Segment Start: Data extract
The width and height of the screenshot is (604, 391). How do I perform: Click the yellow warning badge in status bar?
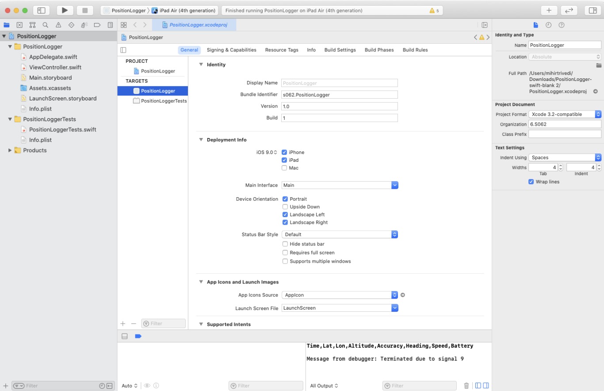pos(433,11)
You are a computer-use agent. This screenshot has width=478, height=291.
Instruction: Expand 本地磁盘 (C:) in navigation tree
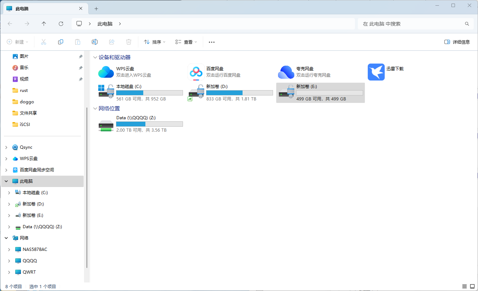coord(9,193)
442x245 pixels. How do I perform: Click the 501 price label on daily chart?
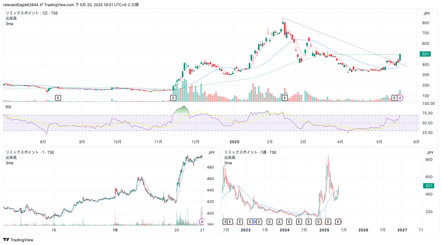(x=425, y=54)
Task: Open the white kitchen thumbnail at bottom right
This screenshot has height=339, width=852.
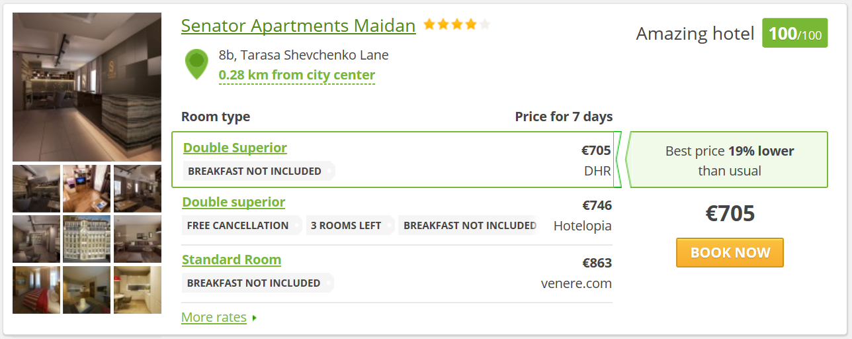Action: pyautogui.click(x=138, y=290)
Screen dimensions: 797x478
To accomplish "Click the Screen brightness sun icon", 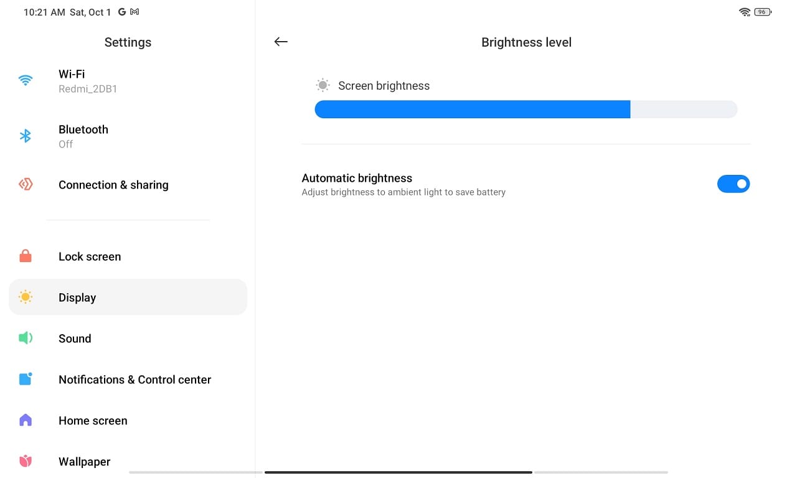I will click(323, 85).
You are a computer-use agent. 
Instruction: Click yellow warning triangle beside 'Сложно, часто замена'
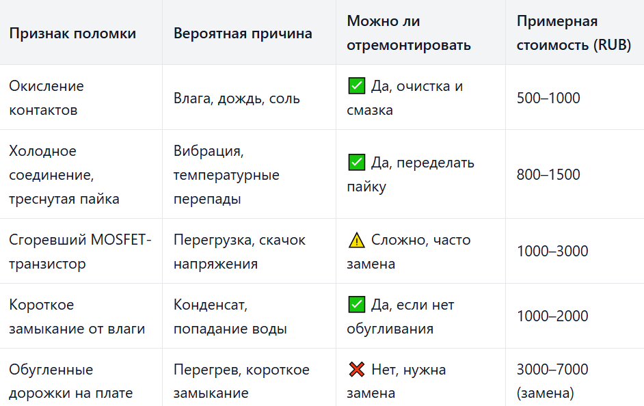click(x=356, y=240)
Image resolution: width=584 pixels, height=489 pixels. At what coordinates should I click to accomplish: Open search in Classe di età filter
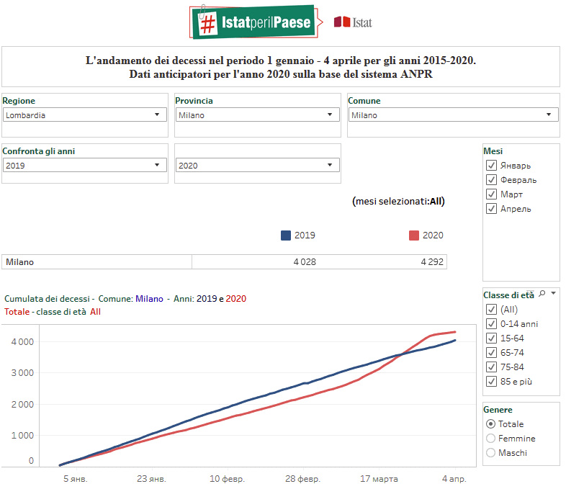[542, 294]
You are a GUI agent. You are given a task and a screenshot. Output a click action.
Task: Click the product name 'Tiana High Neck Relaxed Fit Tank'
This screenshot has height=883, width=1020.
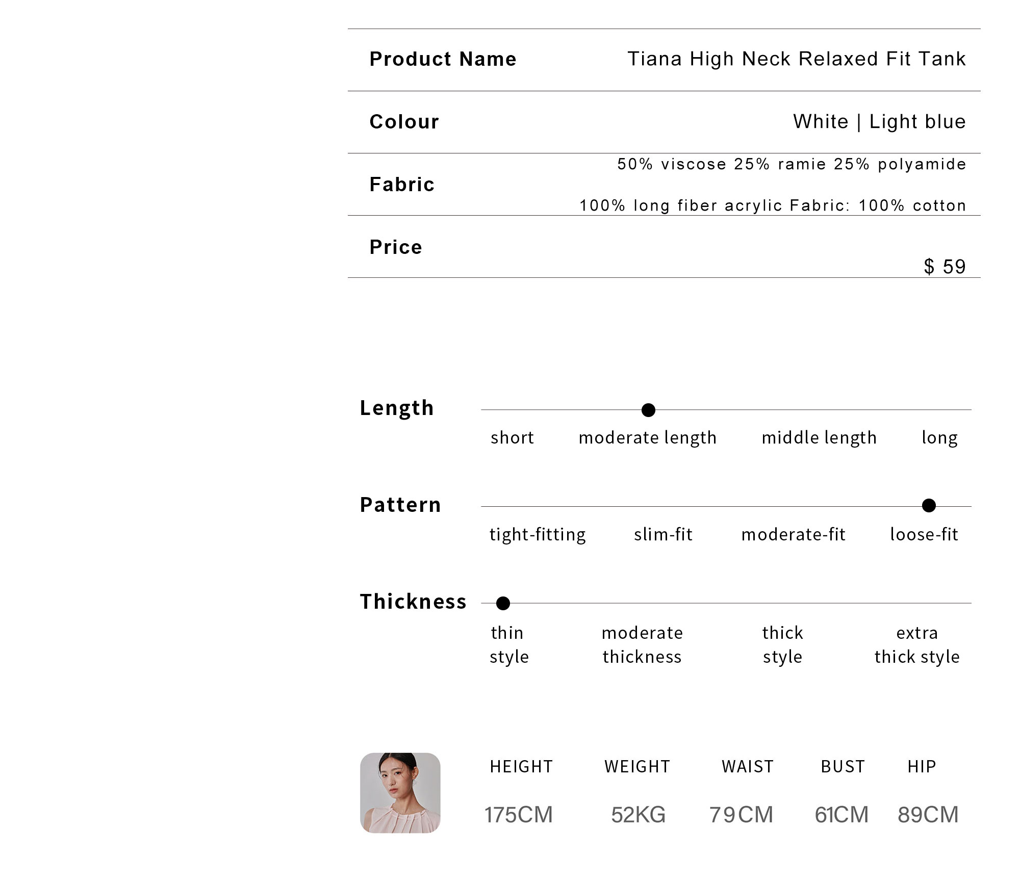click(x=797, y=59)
Segment End: Data extract
Segment Start: Data extract
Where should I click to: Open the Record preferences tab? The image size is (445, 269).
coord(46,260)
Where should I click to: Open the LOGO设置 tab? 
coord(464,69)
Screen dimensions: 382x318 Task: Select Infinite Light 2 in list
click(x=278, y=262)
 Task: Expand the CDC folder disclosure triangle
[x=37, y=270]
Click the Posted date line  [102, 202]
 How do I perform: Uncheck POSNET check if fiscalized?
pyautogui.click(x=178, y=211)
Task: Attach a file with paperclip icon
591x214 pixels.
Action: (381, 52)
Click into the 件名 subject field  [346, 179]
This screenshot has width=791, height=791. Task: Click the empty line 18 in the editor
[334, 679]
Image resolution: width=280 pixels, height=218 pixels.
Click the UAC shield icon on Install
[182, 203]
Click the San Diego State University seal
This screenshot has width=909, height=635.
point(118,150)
Segment End: Data extract
Segment Start: Data extract
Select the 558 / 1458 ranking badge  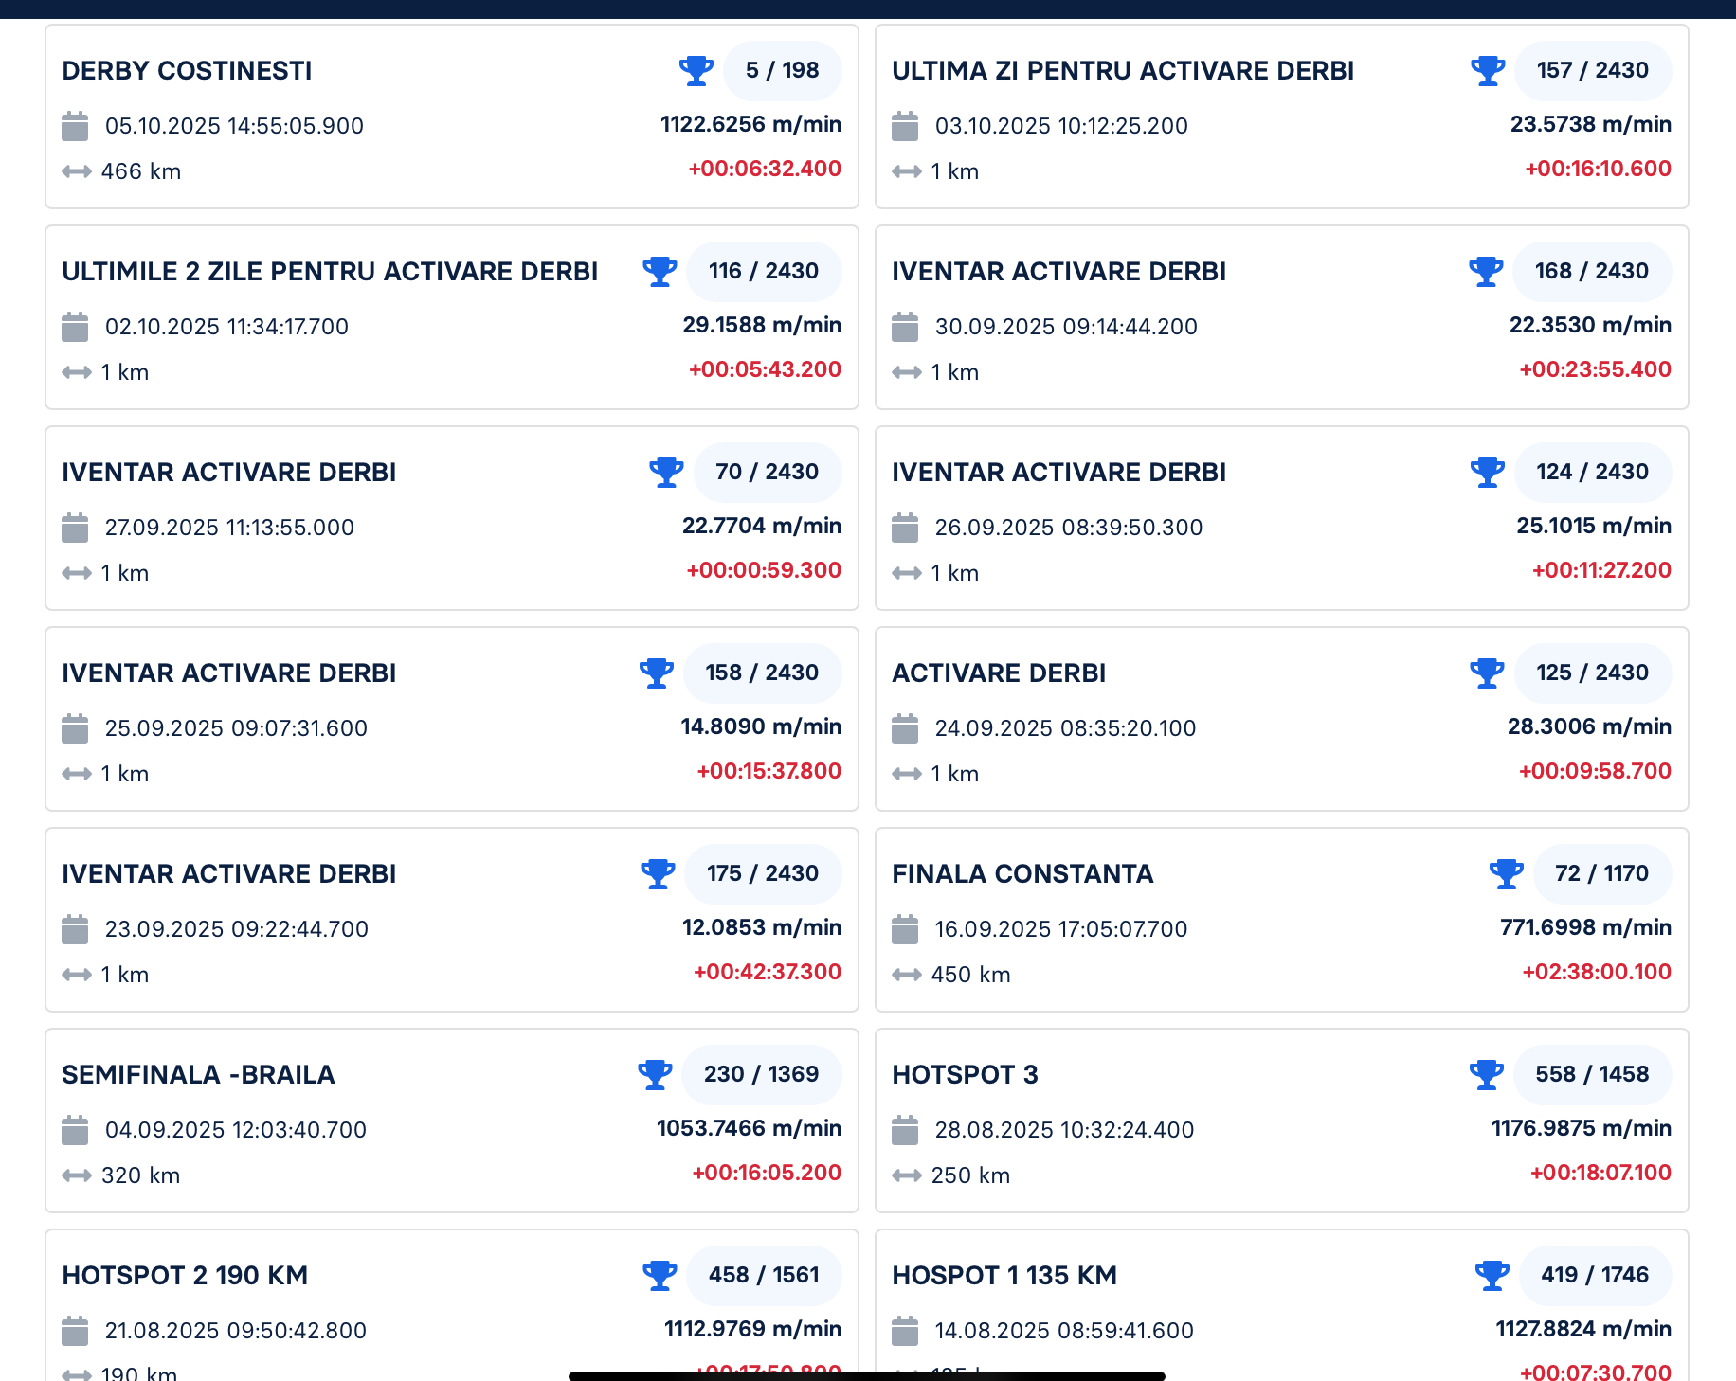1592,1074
Segment End: Data extract
Exercise instructions:
Across the records above, in how many lines does the string "agent" appear? Reply with the figure alone.

Response below:
3